Indian brand vows to keep the affordable car at £1250

Ratan Tata says he is still determined to keep the price of his firm’s radical Nano down to the promised £1250, despite the rising costs of raw materials.

The Nano has been designed to be the cheapest car in the world, but keeping the microcar’s unit price down to the stated goal of 100,000 rupees (£1250) is looking like an increasingly difficult challenge.

In an exclusive interview with Autocar India, Tata admitted, “The rise in steel and rubber prices are affecting our margins, but I would still like to keep to our promise on the base unit price.”

Experts say that this resolve will mean that Tata incurs losses on every vehicle when it goes on sale later this year.

It is estimated that raw materials account for a massive 23 per cent of the total factory cost of the Nano; in contrast, raw materials account for just seven per cent of the cost of a typical western car.
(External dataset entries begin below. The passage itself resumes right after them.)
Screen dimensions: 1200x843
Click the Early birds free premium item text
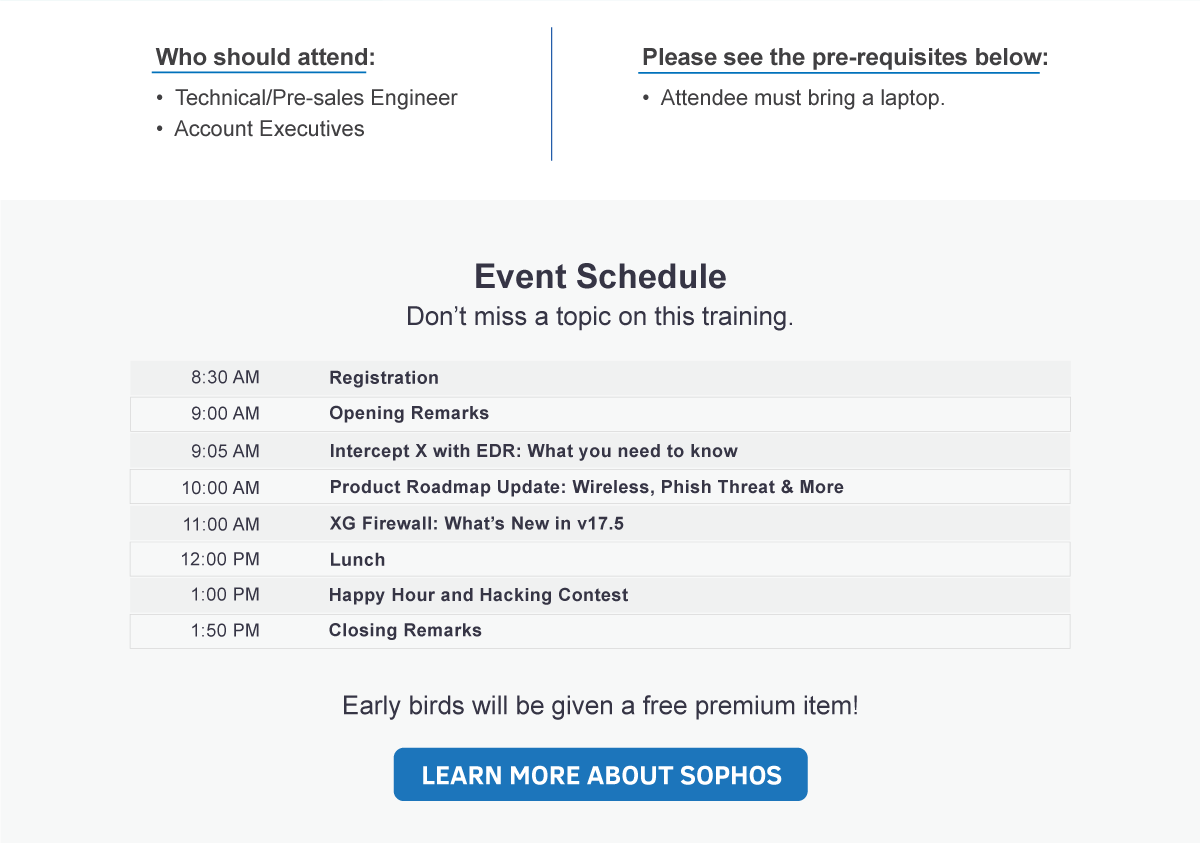pos(600,706)
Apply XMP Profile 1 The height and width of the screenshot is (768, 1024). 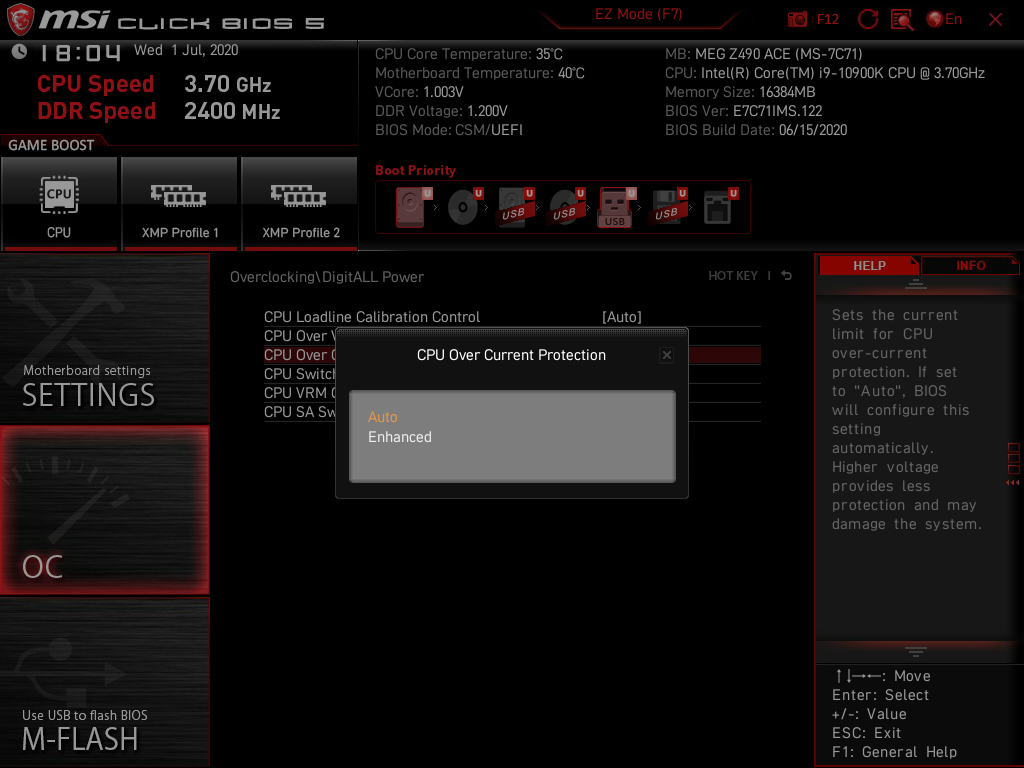point(179,203)
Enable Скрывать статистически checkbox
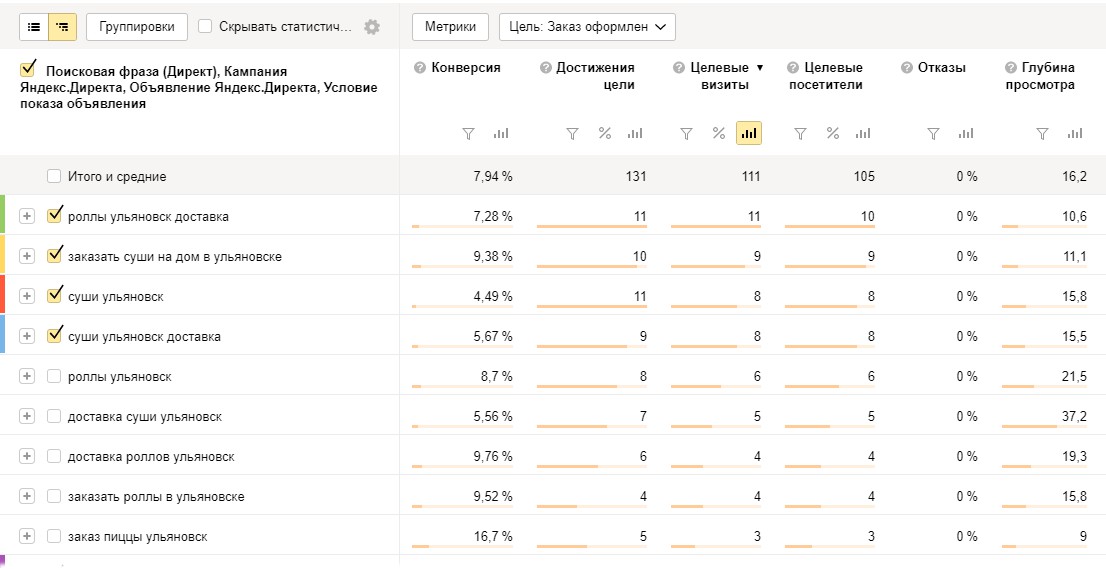The image size is (1106, 569). click(x=205, y=27)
Plans by Renault, Nissan and Indian motorbike manufacturer Bajaj to build a Nano rival retailing for £1300 now look increasingly under threat, while Hyundai/Kia thinks that its own £1850 ‘Ultra Low Cost’ car is the realistic base price for any manufacturer.

Financial sources now estimate that Tata will need to produce 400,000 Nanos per year to make the project work; that’s 150,000 more than Tata originally calculated.

Even so, the Nano has a huge potential market. There are as many as 100 million households in developing countries able to afford a car under £3000 and demand for the Nano has already exceeded the original annual production figure of 250,000 units.